[What you have to do]: Will you transcribe the listing below line for line, keeping every character, space, and line break unchanged?

[Exercise material]:

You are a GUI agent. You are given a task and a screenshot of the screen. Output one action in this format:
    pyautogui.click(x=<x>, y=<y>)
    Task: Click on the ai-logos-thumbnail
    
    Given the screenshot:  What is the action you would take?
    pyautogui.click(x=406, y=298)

[Answer box]:
You are a GUI agent. You are given a task and a screenshot of the screen. Output one action in this format:
    pyautogui.click(x=<x>, y=<y>)
    Task: Click on the ai-logos-thumbnail
    
    Given the screenshot:  What is the action you would take?
    pyautogui.click(x=406, y=298)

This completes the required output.